DIRECTIONS:
Set down again exactly the lines of the listing below that fall between the line holding "Screen dimensions: 473x868" and the line holding "868x384 pixels.", inclusive.
Content starts
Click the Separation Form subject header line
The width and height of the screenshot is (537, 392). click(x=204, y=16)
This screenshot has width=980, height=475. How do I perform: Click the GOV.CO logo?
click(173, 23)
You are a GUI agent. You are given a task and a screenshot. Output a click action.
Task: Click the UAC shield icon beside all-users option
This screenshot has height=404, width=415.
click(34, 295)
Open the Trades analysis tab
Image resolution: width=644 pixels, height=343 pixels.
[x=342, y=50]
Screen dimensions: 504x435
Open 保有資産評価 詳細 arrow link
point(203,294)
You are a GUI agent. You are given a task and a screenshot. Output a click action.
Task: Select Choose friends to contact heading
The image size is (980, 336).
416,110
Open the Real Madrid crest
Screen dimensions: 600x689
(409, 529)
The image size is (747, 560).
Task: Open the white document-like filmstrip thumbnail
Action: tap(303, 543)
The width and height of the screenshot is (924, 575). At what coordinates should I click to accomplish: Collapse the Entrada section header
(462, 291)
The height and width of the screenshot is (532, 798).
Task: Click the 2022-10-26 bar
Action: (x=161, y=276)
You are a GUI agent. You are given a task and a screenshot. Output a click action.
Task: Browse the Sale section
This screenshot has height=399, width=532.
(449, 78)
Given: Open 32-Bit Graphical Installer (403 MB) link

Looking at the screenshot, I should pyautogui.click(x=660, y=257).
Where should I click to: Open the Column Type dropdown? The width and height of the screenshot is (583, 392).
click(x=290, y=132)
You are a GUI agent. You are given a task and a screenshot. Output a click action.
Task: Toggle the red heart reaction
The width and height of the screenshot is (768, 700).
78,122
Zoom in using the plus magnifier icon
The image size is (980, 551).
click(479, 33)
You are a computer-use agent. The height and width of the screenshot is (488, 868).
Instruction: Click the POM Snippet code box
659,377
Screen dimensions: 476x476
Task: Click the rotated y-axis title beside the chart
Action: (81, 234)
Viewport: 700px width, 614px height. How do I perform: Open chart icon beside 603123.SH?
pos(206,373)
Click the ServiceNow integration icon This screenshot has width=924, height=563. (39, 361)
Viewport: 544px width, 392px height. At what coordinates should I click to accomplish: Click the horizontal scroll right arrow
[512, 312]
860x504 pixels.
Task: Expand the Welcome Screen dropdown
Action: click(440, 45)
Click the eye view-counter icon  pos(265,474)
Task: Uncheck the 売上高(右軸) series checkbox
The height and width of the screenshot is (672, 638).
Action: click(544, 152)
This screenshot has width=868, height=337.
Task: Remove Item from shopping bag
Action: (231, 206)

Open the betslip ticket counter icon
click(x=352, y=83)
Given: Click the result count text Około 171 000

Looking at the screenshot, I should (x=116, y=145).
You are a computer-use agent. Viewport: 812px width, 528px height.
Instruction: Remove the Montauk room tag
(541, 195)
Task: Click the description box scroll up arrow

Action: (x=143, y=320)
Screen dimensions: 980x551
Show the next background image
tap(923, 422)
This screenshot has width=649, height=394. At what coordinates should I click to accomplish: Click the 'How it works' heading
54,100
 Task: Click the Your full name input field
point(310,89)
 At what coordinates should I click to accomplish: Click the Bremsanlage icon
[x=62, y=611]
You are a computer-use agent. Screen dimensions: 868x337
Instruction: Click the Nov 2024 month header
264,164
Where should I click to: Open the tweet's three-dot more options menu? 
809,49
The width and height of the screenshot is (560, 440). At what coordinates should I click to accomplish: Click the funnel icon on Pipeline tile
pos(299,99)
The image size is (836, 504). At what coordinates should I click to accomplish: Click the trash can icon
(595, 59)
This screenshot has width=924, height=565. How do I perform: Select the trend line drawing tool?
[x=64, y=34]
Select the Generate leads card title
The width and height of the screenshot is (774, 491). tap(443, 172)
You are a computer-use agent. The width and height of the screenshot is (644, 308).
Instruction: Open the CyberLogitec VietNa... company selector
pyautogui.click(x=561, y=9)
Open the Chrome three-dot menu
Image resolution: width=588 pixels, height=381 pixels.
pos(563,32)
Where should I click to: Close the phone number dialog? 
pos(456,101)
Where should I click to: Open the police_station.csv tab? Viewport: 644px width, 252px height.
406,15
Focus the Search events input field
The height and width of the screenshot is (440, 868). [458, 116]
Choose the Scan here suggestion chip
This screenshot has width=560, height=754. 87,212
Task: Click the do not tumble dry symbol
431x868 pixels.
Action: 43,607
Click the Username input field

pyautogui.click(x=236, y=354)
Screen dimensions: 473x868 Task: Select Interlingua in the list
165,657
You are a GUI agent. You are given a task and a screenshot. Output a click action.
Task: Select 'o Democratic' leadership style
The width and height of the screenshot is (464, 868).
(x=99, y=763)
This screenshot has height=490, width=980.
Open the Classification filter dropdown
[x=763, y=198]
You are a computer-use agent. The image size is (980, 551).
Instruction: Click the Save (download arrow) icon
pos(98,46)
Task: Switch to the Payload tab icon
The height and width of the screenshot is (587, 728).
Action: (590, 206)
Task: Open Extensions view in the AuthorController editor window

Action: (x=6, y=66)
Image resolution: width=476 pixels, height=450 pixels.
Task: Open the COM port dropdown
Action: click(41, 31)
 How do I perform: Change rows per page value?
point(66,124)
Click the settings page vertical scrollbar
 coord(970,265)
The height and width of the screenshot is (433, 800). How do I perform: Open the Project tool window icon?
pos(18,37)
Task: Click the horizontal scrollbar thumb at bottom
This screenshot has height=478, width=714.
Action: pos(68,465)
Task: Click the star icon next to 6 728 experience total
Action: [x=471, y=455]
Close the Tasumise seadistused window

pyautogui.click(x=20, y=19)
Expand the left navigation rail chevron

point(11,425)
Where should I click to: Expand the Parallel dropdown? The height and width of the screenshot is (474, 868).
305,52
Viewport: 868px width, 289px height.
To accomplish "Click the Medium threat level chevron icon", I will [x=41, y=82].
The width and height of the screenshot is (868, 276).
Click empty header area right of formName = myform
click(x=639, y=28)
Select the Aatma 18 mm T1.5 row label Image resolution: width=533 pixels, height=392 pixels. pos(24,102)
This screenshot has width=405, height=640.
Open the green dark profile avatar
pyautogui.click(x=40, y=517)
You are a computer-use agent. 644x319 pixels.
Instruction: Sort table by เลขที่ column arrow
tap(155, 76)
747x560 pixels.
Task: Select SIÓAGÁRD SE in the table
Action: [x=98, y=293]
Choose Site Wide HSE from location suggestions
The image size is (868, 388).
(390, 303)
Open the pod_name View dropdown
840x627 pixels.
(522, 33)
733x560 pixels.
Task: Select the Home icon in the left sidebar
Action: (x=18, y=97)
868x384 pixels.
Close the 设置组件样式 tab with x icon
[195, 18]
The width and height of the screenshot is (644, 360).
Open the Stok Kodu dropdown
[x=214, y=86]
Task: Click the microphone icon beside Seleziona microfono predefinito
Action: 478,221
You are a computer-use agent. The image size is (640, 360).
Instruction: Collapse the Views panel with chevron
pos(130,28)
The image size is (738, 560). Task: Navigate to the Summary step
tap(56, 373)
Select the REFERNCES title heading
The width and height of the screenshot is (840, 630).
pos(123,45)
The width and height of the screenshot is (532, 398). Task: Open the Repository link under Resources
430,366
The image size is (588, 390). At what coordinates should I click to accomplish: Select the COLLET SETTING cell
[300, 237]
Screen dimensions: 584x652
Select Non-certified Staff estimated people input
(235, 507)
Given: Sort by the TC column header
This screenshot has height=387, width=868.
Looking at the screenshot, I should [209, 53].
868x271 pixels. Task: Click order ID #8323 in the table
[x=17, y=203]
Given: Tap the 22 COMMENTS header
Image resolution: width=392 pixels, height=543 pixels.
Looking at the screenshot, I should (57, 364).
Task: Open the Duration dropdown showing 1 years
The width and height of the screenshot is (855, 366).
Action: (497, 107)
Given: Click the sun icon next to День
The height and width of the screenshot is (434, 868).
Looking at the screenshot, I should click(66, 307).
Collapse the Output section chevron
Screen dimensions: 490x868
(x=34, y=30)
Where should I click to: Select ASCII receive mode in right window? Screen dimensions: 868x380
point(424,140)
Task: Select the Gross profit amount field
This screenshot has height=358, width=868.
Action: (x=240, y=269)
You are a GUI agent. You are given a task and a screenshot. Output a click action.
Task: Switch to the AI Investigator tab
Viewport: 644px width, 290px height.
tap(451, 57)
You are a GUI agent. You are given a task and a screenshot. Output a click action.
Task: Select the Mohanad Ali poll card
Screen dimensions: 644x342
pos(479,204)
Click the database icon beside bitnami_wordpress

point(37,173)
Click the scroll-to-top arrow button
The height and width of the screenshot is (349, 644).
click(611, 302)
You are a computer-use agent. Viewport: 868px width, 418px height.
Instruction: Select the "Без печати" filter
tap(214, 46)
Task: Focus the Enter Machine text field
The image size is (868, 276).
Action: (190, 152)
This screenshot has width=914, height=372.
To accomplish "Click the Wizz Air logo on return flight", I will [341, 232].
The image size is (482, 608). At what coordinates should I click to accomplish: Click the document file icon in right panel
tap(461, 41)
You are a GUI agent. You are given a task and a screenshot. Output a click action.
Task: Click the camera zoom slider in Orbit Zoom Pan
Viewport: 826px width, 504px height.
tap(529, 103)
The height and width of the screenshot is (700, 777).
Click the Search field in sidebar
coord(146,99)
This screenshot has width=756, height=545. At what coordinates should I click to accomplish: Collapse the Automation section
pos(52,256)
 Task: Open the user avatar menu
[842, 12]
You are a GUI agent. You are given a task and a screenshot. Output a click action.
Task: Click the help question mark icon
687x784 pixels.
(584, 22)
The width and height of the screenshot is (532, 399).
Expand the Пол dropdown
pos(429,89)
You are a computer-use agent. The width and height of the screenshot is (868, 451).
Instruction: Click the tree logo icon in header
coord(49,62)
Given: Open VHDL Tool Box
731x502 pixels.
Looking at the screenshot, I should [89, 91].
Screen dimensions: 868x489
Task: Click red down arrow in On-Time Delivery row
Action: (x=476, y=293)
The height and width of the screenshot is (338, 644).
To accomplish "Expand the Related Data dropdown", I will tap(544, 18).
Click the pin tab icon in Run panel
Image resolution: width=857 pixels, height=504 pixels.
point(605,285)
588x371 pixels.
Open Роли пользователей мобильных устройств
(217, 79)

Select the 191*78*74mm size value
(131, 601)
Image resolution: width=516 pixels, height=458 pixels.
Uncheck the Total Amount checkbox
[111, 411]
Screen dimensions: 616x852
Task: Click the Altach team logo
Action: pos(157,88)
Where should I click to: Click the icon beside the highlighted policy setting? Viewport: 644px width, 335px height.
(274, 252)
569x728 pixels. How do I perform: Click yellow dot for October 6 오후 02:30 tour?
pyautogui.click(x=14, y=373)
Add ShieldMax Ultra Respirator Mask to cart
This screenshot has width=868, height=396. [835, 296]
Content ends
REPLY:
Screen dimensions: 473x868 Task: Select Interlingua in the list
165,657
You are a GUI agent. You are given a task and a screenshot. Output a click action.
Task: Select 'o Democratic' leadership style
The width and height of the screenshot is (464, 868).
(x=99, y=763)
This screenshot has height=490, width=980.
Open the Classification filter dropdown
[x=763, y=198]
You are a computer-use agent. The image size is (980, 551).
Instruction: Click the Save (download arrow) icon
pos(98,46)
Task: Switch to the Payload tab icon
The height and width of the screenshot is (587, 728).
Action: (590, 206)
Task: Open Extensions view in the AuthorController editor window

Action: (x=6, y=66)
Image resolution: width=476 pixels, height=450 pixels.
Task: Open the COM port dropdown
Action: click(41, 31)
 How do I perform: Change rows per page value?
point(66,124)
Click the settings page vertical scrollbar
 coord(970,265)
The height and width of the screenshot is (433, 800). How do I perform: Open the Project tool window icon?
pos(18,37)
Task: Click the horizontal scrollbar thumb at bottom
This screenshot has height=478, width=714.
Action: pos(68,465)
Task: Click the star icon next to 6 728 experience total
Action: [x=471, y=455]
Close the Tasumise seadistused window

pyautogui.click(x=20, y=19)
Expand the left navigation rail chevron

point(11,425)
Where should I click to: Expand the Parallel dropdown? The height and width of the screenshot is (474, 868).
305,52
Viewport: 868px width, 289px height.
To accomplish "Click the Medium threat level chevron icon", I will [x=41, y=82].
The width and height of the screenshot is (868, 276).
Click empty header area right of formName = myform
click(x=639, y=28)
Select the Aatma 18 mm T1.5 row label Image resolution: width=533 pixels, height=392 pixels. pos(24,102)
This screenshot has width=405, height=640.
Open the green dark profile avatar
pyautogui.click(x=40, y=517)
You are a computer-use agent. 644x319 pixels.
Instruction: Sort table by เลขที่ column arrow
tap(155, 76)
747x560 pixels.
Task: Select SIÓAGÁRD SE in the table
Action: [x=98, y=293]
Choose Site Wide HSE from location suggestions
The image size is (868, 388).
(390, 303)
Open the pod_name View dropdown
840x627 pixels.
(522, 33)
733x560 pixels.
Task: Select the Home icon in the left sidebar
Action: (x=18, y=97)
868x384 pixels.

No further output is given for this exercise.